The pace of technological change continues to accelerate. Devices have driven growth and it has brought easy access to the internet to a lot of people, with 39% of the world’s population now able to access the web.

Google’s searches on mobile devices will overtake desktop searches by May 4, 2014, 12 billion online videos are uploaded to YouTube every month and 75% of shoppers now expect a personal experience online.

“Fast, unpredictable change is a certainty,” said Sinclair.

While dealers may be aware of consumers ‘double screening’, Sinclair said businesses today have to think about six screens – desktop, mobile, tablet, TV, wearable technology and car infotainment displays.

How can businesses cope with the pace of change?

“Businesses that adapt quickly and win the moments that matter will be the ones that can cope the best,” Sinclair said.
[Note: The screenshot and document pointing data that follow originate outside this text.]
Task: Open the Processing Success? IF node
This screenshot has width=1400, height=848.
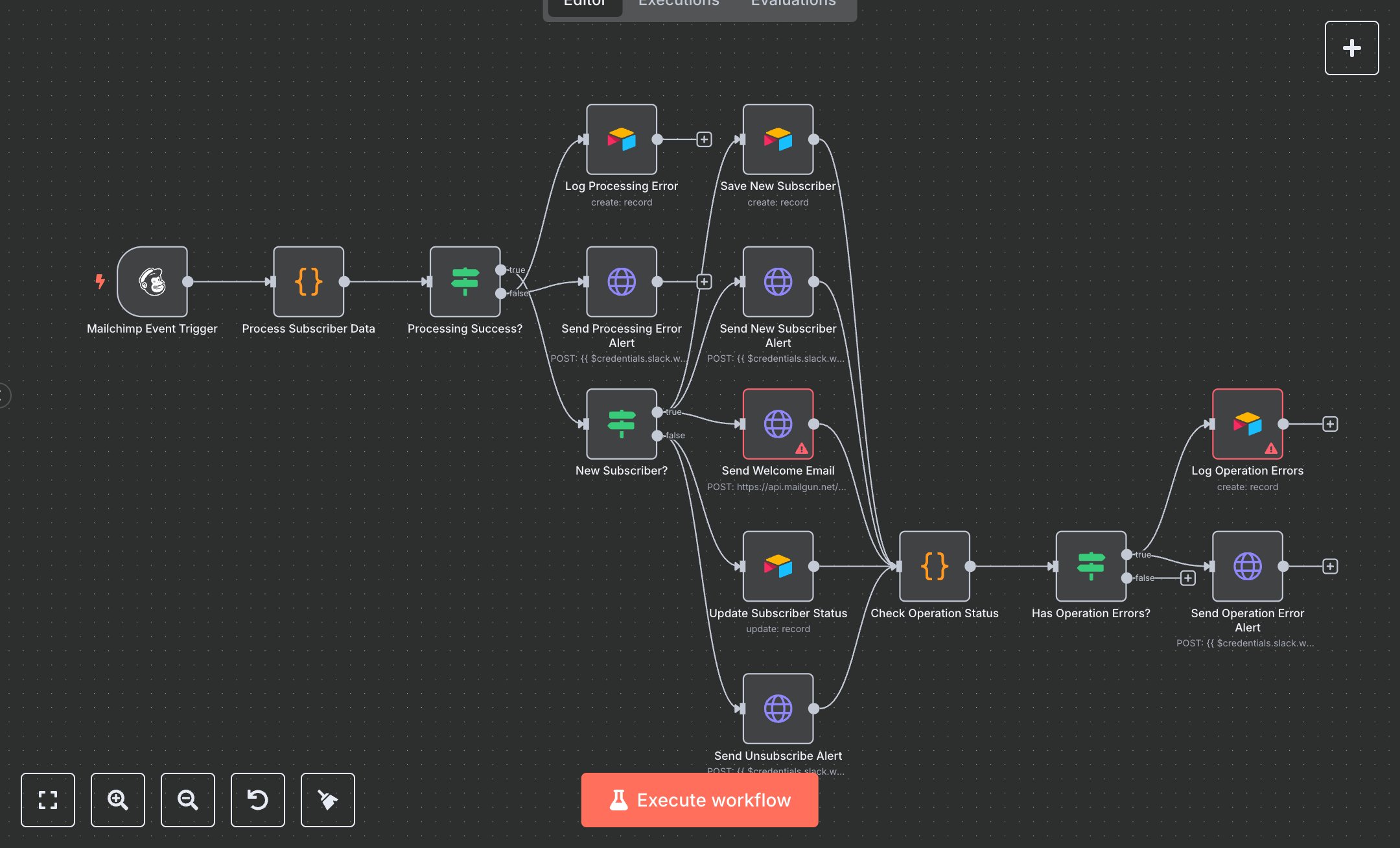Action: (x=465, y=281)
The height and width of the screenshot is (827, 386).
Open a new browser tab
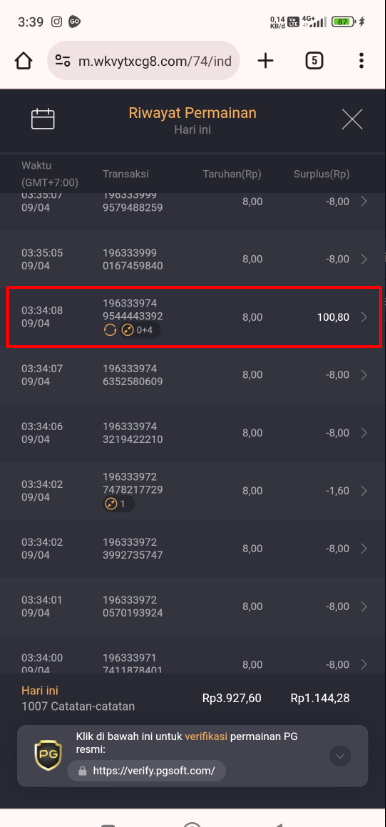[x=265, y=61]
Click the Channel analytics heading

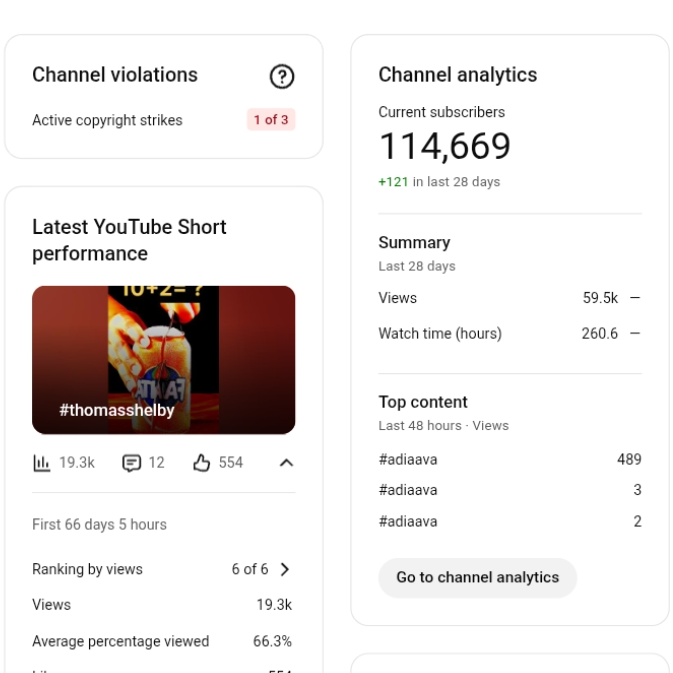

He gave examples outside of the automotive industry. One was Netflix, which saw that 23% of its customers were watching on a mobile device, so made sure it developed for a mobile audience. It also tracked settings for people’s preferences for content and knew there was a place in the market for a political drama.

“Netflix commissioned a £60 million television series called House of Cards without a pilot, basing their decision on big data,” said Sinclair. A second series has just been commissioned.

Tesco and Nike are examples of companies diversifying from their traditional comfort zones. Tesco has gone from selling groceries to selling its own tablet computer device with the Hudl and Nike is now producing wearable technology, such as the FuelBand fitness tracker.

Supermarket chain Morrisons developed a wine taste test profile for every bottle of wine it sells online. It helps customers who are not experts determine which wine they might like with a set of intuitive indicators, such as whether you like salty or sweet foods.

Sinclair said: “These companies are changing what they do to keep pace and even exceed it.”

Marketing teams also have to change how they think about advertising. Stories and viral videos are more memorable than ever and they are no longer constrained by 30-second slots on television.

Sinclair gave Virgin America’s safety video as an example. Safety videos on flights are usually unengaging, but Virgin created a choreographed song and dance routine to bring the safety video alive.

Not only has Virgin seen a higher level of engagement from passengers, it’s also had nearly nine million views on YouTube.